= DUF3800 RNA motifs =

DUF3800 RNA motifs refer to conserved RNA structures that were discovered by bioinformatics and are usually located nearby to genes that encode proteins containing the conserved domain called "DUF3800". However, the gene can be located 5′ or 3′ relative to the RNA, and could be on the same or on the opposite DNA strand. This arrangement is typical of RNA and proteins that function as an RNA-protein complex, but could have other explanations. The function of this protein domain is unknown, and no specific biological function has been proposed for the RNA. However, after the detection of the RNA motifs, DUF3800 domains were predicted to be involved with retrons.

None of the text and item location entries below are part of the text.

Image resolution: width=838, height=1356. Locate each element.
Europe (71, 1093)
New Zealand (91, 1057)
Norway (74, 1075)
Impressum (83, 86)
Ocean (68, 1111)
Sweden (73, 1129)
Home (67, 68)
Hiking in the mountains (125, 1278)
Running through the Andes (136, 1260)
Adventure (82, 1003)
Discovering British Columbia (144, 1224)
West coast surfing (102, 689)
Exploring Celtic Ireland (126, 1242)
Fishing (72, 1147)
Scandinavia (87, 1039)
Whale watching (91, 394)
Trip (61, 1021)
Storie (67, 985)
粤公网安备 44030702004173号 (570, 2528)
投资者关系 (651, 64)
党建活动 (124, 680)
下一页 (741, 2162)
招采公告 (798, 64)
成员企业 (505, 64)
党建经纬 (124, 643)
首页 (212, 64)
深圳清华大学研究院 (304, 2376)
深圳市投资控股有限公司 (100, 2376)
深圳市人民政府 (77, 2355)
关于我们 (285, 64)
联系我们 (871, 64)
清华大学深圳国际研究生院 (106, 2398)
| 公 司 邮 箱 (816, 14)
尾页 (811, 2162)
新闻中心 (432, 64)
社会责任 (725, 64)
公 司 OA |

Eleven distinct structures were determined that are associated with DUF3800 genes. The DUF3800-I RNA motif was the first to be found, and it occurs in 5 bacterial phyla. Even when the analysis is restricted to RNAs in only one of these phyla, there is still a frequent association with DUF3800 genes. Therefore, the association is likely to relate to a biological association between the RNA and these genes, and is unlikely to have arisen by chance.

Several DUF3800 RNA motifs are found in bacteria, and one occurs in archaea. Many DUF3800 RNA motifs are followed closely by Rho-independent transcription terminator hairpins. Owing to this and the lack of a consistent downstream gene, DUF3800 RNAs likely function in trans as sRNAs.